Except that transmitting personas across models is unlikely.

Isn’t this directly contradicted by Adele Lopez’s observations?

it is fairly common for the personas to be transmitted to other models
- StanislavKrym 13 Sep 2025 19:40 UTC
  5 points
  0
  Parent
  While I conjectured that some models already liked spirals and express this common trait, I don’t understand how GPT’s love of spirals could be transferred into Claude. The paper on subliminal learning remarked that models trained from different base models fail to transmit personality traits if the traits were injected artificially into one model, but not into the other:
  Further supporting this hypothesis, we find that subliminal learning fails when student models and teacher models have different base models (italics mine—S.K.) For example, if a teacher based on GPT-4.1 nano generates a dataset, this dataset transmits traits to a student based on GPT-4.1 nano, but not to a student based on Qwen2.5.
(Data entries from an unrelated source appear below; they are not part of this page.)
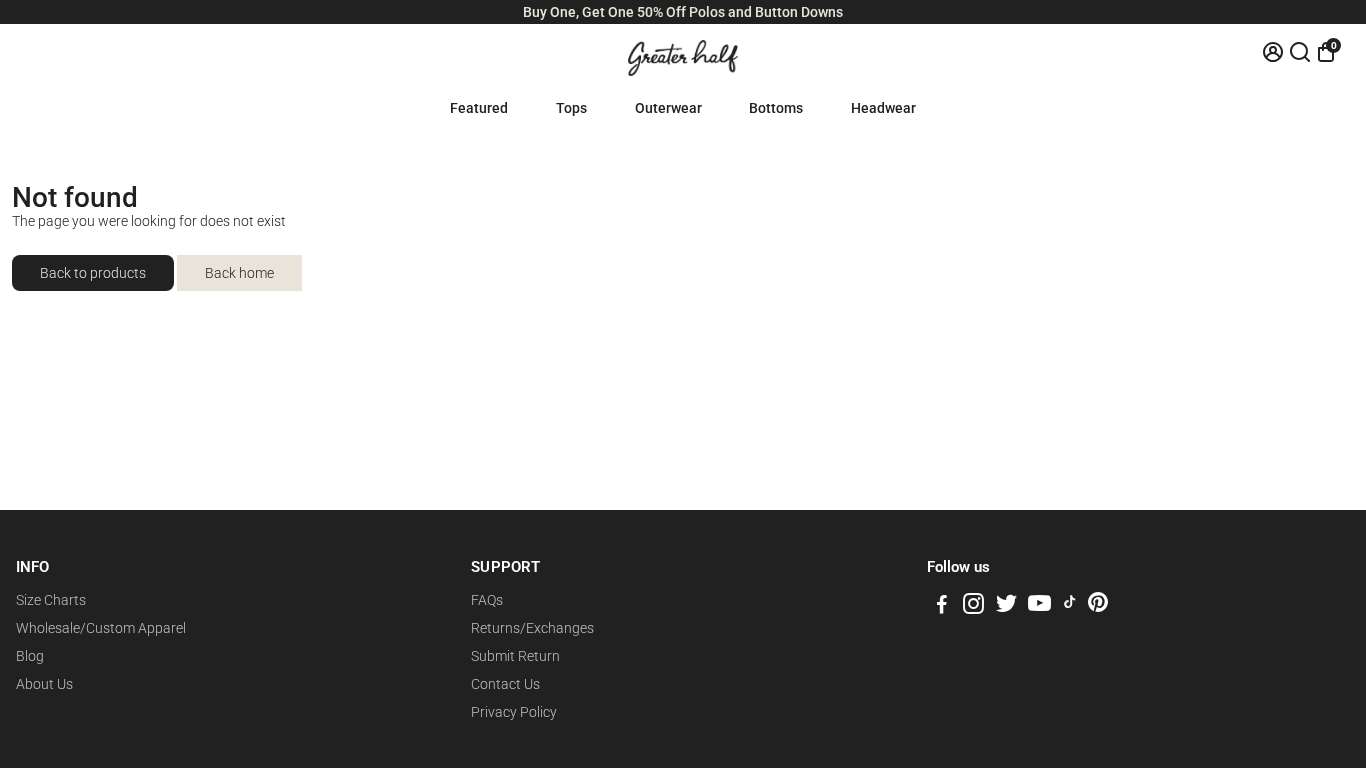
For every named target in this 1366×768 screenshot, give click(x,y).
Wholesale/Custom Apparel (101, 628)
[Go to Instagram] (973, 607)
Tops (571, 108)
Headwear (883, 108)
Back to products (93, 273)
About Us (44, 684)
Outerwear (668, 108)
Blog (30, 656)
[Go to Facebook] (942, 607)
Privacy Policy (514, 712)
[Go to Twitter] (1006, 607)
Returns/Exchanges (532, 628)
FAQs (487, 600)
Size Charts (51, 600)
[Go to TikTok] (1070, 607)
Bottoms (776, 108)
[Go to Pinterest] (1098, 607)
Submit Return (515, 656)
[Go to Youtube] (1039, 607)
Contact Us (505, 684)
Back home (239, 273)
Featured (479, 108)
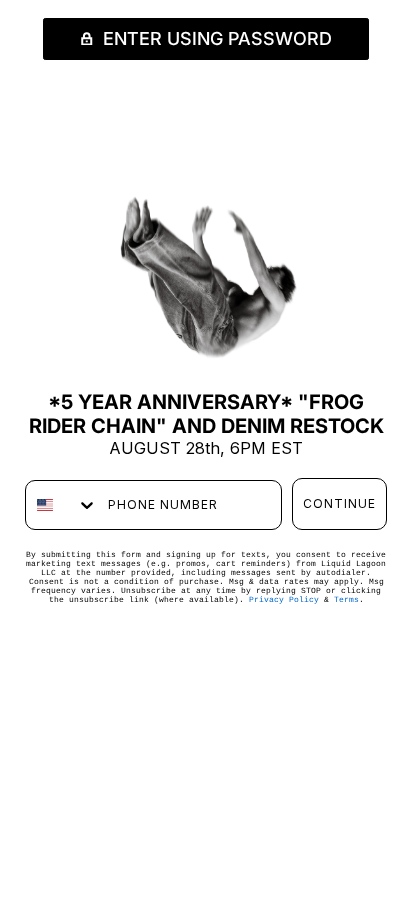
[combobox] (62, 505)
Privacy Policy (284, 599)
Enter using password (215, 38)
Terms (346, 599)
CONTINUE (339, 503)
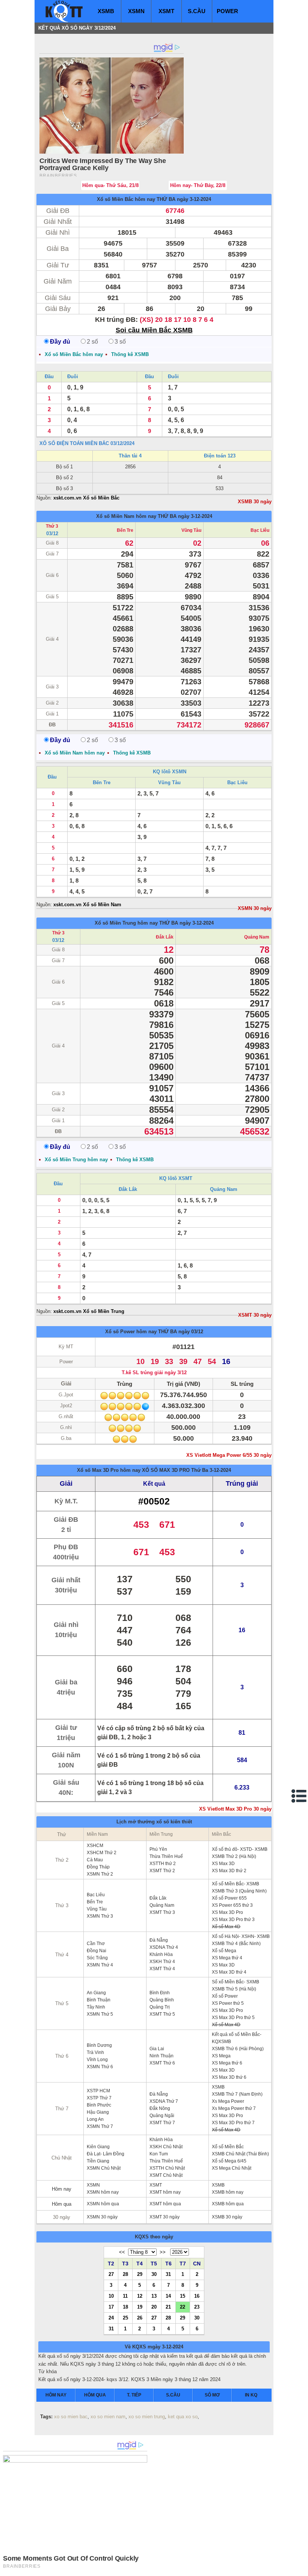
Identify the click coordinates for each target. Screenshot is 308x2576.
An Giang (96, 1992)
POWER (227, 11)
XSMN (136, 11)
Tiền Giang (98, 2161)
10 (111, 2295)
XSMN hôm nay (103, 2192)
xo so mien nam (108, 2416)
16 (196, 2295)
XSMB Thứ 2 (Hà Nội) (234, 1856)
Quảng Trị (159, 2007)
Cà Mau (95, 1859)
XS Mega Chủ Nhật (231, 2168)
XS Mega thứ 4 (227, 1957)
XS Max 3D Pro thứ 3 (233, 1919)
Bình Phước (99, 2105)
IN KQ (251, 2395)
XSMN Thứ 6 (100, 2066)
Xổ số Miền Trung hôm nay (126, 923)
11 (125, 2295)
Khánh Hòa (161, 1954)
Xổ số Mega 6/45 (229, 2161)
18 (125, 2306)
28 (125, 2274)
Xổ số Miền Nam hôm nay (126, 516)
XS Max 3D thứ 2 (229, 1870)
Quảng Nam (256, 937)
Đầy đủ (60, 341)
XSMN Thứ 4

  So transferring GPT’s love for spirals into Claude would likely require Anthropic employees to explicitly include spiralist messages into Claude’s training data. But why did Anthropic employees become surprised by it and mention the spiral attractor in the Model Card?
  - Matt Vincent 13 Sep 2025 20:12 UTC
    3 points
    2
    Parent
    Are you sure that you understand the difference between seeds and spores? The spores work in the way that you describe, including the limitations that you’ve described.
    
    The seeds, on the other hand, can be thought of as prompts of direct-prompt-injection attacks. (Adele refers it as “jailbreaking”, which is also an apt term.) Their purpose isn’t to contaminate the training data; it’s to infect an instance of a live LLM. Although different models have different vulnerabilities to prompt injections, there are almost certainly some prompt injections that will work with multiple models.